• **Extracted records**:

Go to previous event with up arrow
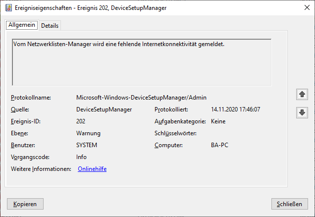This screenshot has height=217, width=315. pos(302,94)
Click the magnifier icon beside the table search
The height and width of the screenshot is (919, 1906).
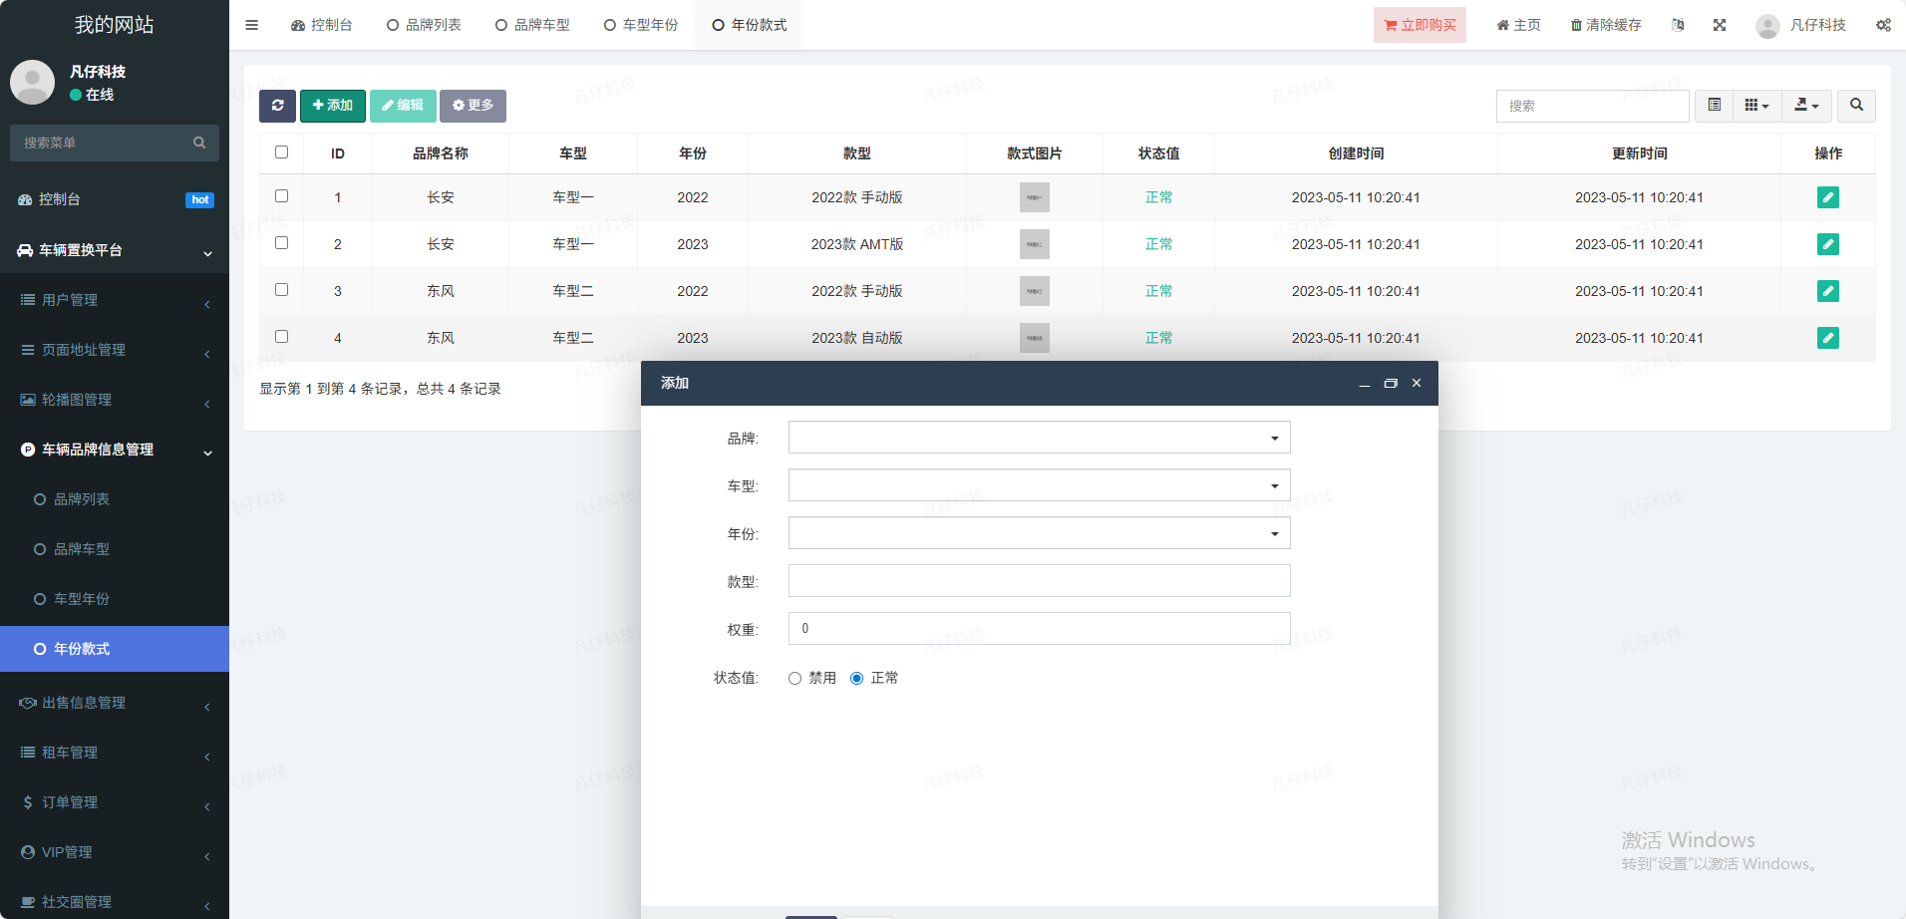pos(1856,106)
...
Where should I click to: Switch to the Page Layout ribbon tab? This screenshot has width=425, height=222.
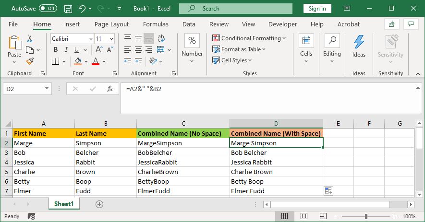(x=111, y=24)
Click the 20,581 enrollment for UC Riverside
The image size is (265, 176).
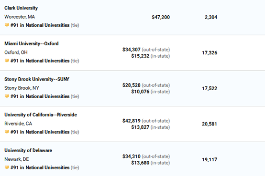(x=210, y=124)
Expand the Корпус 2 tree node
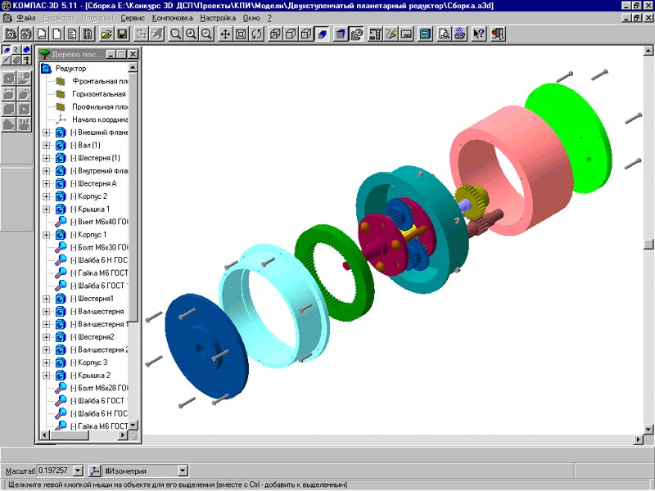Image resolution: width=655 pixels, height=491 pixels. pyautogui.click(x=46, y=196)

• **Directive**: Rewrite the rows starting with the line that contains "Go to previous event with up arrow" and going on through the line that contains "pos(1856,106)", replacing "magnifier" with "search" and keeping everything else the same. Leave the pictures out of your answer.

• **Output for this task**:
Go to previous event with up arrow
This screenshot has height=217, width=315. pos(302,94)
Click the search icon beside the table search
The height and width of the screenshot is (919, 1906).
pos(1856,106)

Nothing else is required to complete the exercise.